▸ Your task: Continue the email thread about the movdi_internal64 constraints from the point at which it stops.

▸ Document extract:
Is there still an issue with the constraints used for movdi_internal64?

Thanks, David
Alan Modra Feb. 16, 2016, 12:24 a.m. UTC | #2
On Mon, Feb 15, 2016 at 06:42:35AM -0800, David Edelsohn wrote:
> Is there still an issue with the constraints used for movdi_internal64?

Yes and no.  No because we shouldn't be attempting DI moves between vsx
regs and gprs.  Yes because we ought to allow DImode in vsx regs, but
fixing that is likely not trivial.

Do we want to backport the PR68973 fixes to gcc-5 and gcc-4.9?  We are
exposed to the reload_vsx_from_gprsf bug there, I think, but TFmode
won't be IEEE.
David Edelsohn Feb. 16, 2016, 1:29 a.m. UTC | #3
On Mon, Feb 15, 2016 at 4:24 PM, Alan Modra <amodra@gmail.com> wrote:
> On Mon, Feb 15, 2016 at 06:42:35AM -0800, David Edelsohn wrote:
>> Is there still an issue with the constraints used for movdi_internal64?
>
> Yes and no.  No because we shouldn't be attempting DI moves between vsx
> regs and gprs.  Yes because we ought to allow DImode in vsx regs, but
> fixing that is likely not trivial.
>
> Do we want to backport the PR68973 fixes to gcc-5 and gcc-4.9?  We are
> exposed to the reload_vsx_from_gprsf bug there, I think, but TFmode
> won't be IEEE.

▸ Extracted data entries:
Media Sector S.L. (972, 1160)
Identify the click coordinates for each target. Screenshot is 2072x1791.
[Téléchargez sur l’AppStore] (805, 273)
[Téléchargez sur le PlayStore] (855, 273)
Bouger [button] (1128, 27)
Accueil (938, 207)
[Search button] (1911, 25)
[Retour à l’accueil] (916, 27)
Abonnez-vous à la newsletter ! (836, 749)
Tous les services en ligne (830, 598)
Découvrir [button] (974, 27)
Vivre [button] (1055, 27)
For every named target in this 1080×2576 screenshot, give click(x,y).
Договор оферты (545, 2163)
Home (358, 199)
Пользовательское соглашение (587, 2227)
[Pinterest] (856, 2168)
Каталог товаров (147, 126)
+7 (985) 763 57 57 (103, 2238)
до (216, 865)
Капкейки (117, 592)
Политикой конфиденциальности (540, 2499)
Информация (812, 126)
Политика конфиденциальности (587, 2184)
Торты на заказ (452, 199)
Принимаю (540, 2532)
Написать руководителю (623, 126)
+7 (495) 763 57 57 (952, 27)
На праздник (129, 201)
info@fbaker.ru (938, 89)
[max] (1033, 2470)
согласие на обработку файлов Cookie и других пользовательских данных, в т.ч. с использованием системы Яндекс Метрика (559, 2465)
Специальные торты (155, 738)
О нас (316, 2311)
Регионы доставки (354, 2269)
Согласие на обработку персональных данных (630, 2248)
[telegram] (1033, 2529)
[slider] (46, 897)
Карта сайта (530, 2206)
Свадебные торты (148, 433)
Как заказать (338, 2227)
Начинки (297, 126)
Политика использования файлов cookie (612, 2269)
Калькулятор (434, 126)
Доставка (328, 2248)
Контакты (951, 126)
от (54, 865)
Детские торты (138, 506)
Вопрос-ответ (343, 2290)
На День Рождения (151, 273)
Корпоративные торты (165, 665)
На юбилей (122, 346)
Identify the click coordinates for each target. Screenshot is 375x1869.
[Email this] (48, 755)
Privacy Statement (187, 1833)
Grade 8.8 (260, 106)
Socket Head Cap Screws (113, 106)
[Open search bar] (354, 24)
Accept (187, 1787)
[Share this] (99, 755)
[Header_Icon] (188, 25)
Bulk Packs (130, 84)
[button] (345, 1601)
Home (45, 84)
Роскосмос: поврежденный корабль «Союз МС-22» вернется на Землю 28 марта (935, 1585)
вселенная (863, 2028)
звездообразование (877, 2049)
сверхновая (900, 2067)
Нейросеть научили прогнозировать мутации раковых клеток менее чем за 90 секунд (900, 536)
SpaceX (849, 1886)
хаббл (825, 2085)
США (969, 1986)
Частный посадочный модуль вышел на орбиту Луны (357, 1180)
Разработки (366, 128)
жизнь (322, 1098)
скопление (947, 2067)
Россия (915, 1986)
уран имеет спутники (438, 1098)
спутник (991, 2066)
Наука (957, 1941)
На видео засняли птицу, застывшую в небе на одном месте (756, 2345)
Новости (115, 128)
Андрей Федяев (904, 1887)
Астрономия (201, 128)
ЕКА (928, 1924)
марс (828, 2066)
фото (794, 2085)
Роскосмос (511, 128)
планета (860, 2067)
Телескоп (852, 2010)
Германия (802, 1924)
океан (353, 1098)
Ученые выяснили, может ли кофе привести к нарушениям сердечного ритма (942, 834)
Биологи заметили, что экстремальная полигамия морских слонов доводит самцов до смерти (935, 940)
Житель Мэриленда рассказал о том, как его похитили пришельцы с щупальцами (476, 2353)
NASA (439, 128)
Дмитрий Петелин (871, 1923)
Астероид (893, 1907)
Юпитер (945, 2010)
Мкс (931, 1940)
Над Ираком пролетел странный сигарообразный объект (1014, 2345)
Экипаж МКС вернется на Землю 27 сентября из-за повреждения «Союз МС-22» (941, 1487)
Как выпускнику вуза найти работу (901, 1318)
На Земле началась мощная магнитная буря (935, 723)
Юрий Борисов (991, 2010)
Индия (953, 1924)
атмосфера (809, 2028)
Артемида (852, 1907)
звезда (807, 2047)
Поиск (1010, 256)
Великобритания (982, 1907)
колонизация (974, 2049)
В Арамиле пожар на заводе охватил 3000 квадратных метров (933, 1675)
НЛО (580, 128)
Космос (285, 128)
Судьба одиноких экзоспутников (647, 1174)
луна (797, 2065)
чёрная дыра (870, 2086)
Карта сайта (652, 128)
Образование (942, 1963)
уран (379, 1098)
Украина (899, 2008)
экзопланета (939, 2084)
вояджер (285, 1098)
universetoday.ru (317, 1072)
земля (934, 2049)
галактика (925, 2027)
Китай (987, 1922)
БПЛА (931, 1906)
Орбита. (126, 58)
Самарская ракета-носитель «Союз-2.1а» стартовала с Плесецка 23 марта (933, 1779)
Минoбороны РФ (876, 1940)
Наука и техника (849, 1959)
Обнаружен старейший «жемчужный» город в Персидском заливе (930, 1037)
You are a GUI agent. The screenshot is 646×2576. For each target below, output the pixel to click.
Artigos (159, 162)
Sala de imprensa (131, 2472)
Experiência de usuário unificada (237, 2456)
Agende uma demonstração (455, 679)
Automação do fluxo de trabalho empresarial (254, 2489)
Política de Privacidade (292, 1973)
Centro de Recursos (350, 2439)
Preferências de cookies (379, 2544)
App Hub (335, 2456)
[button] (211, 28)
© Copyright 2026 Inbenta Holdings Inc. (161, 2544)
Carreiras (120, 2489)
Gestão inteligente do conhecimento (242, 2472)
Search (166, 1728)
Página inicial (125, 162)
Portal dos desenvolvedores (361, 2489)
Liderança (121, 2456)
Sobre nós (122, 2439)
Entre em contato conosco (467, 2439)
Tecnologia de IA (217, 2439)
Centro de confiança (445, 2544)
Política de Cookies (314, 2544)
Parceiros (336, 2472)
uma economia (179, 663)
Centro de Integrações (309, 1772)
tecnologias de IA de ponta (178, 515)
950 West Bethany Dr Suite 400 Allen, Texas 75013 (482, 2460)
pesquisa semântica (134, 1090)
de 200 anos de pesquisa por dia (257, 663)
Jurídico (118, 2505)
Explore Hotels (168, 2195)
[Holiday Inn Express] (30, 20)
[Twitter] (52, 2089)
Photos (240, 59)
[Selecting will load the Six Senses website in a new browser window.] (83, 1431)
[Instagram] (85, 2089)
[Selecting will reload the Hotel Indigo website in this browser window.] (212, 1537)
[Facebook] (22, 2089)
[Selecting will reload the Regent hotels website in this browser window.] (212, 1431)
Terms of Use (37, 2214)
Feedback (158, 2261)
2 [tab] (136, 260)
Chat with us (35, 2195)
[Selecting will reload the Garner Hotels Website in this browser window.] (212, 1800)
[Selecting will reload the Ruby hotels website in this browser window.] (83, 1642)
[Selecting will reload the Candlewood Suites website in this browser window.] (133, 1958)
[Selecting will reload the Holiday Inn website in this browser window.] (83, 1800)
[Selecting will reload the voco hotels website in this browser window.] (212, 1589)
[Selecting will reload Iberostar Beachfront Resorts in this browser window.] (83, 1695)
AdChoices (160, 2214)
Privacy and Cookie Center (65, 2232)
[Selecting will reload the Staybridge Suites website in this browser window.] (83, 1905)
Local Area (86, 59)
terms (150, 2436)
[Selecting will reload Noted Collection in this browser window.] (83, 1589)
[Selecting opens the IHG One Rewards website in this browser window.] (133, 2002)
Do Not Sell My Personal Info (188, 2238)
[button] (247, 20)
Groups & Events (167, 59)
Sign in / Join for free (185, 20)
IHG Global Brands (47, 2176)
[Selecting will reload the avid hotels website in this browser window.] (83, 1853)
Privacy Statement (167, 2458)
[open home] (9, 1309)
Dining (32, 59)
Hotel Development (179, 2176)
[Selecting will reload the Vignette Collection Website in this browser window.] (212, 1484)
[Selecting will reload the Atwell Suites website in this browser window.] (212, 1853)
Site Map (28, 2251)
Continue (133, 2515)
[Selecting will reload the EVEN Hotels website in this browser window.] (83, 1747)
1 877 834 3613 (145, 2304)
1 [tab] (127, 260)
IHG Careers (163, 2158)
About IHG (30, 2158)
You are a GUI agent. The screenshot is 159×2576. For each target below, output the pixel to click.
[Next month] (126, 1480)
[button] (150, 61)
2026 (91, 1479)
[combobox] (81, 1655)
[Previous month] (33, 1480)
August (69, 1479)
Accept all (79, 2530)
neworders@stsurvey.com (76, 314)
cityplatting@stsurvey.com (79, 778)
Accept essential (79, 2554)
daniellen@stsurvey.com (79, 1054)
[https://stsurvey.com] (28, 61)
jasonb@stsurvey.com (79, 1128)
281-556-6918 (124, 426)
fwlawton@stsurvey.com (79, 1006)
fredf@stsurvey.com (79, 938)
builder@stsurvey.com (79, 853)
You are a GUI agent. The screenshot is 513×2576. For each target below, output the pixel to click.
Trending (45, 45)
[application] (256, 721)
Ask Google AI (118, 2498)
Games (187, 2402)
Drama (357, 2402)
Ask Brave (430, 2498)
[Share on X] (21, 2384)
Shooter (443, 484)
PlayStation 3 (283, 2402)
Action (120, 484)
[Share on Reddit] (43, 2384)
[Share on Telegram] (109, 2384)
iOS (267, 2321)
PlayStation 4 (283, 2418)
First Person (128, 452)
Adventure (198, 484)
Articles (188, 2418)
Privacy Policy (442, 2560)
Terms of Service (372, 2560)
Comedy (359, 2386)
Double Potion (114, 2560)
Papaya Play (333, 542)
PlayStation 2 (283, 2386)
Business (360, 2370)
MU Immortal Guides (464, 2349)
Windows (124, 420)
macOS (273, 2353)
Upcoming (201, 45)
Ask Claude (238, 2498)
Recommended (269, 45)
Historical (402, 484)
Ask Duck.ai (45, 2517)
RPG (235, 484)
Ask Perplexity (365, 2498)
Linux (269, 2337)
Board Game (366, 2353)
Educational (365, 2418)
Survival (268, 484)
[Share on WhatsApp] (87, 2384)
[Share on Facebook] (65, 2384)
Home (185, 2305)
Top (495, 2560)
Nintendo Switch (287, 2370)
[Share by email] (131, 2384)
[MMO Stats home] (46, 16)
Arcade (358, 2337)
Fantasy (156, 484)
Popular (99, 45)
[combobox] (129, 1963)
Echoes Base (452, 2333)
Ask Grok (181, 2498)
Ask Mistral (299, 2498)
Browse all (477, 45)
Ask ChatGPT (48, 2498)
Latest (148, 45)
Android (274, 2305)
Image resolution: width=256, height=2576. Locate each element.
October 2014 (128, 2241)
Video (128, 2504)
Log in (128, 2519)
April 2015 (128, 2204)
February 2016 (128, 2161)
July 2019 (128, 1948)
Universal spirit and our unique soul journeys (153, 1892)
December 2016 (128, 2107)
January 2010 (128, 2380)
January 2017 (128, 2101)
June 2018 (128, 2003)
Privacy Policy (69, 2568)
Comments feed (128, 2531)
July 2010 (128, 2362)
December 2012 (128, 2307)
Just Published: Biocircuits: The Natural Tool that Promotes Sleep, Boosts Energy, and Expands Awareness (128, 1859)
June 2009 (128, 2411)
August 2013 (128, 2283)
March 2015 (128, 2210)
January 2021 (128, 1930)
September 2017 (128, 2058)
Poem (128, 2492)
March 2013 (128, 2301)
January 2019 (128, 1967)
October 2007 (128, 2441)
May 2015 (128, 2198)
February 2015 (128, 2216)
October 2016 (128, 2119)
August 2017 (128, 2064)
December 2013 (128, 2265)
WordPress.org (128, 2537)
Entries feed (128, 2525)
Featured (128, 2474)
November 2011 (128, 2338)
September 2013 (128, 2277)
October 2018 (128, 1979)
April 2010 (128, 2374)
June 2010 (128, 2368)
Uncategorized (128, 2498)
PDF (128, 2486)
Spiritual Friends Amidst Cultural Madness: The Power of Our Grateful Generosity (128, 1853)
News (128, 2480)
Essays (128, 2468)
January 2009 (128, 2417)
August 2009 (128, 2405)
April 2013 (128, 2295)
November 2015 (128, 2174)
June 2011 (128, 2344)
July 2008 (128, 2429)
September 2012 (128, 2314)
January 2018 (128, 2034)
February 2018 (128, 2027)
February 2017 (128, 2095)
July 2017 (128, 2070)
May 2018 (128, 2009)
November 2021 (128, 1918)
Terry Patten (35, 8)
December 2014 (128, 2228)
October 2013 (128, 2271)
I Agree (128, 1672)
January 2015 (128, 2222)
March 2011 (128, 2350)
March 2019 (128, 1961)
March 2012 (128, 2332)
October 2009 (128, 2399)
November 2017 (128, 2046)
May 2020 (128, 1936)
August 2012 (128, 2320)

▸ Exercise answer:
Backporting to 5 and 4.9 branches is okay with me.

Thanks, David
diff mbox

Patch

diff --git a/gcc/config/rs6000/rs6000.md b/gcc/config/rs6000/rs6000.md
index cdbf873..ec356cb 100644
--- a/gcc/config/rs6000/rs6000.md
+++ b/gcc/config/rs6000/rs6000.md
@@ -7488,41 +7488,31 @@ 
 ;; value, since it is allocated in reload and not all of the flow information
 ;; is setup for it.  We have two patterns to do the two moves between gprs and
 ;; fprs.  There isn't a dependancy between the two, but we could potentially
-;; schedule other instructions between the two instructions.  TFmode is
-;; currently limited to traditional FPR registers.  If/when this is changed, we
-;; will need to revist %L to make sure it works with VSX registers, or add an
-;; %x version of %L.
+;; schedule other instructions between the two instructions.
 
 (define_insn "p8_fmrgow_<mode>"
   [(set (match_operand:FMOVE64X 0 "register_operand" "=d")
-	(unspec:FMOVE64X [(match_operand:TF 1 "register_operand" "d")]
+	(unspec:FMOVE64X [
+		(match_operand:DF 1 "register_operand" "d")
+		(match_operand:DF 2 "register_operand" "d")]
 			 UNSPEC_P8V_FMRGOW))]
   "!TARGET_POWERPC64 && TARGET_DIRECT_MOVE"
-  "fmrgow %0,%1,%L1"
+  "fmrgow %0,%1,%2"
   [(set_attr "type" "vecperm")])
 
-(define_insn "p8_mtvsrwz_1"
-  [(set (match_operand:TF 0 "register_operand" "=d")
-	(unspec:TF [(match_operand:SI 1 "register_operand" "r")]
+(define_insn "p8_mtvsrwz"
+  [(set (match_operand:DF 0 "register_operand" "=d")
+	(unspec:DF [(match_operand:SI 1 "register_operand" "r")]
 		   UNSPEC_P8V_MTVSRWZ))]
   "!TARGET_POWERPC64 && TARGET_DIRECT_MOVE"
   "mtvsrwz %x0,%1"
   [(set_attr "type" "mftgpr")])
 
-(define_insn "p8_mtvsrwz_2"
-  [(set (match_operand:TF 0 "register_operand" "+d")
-	(unspec:TF [(match_dup 0)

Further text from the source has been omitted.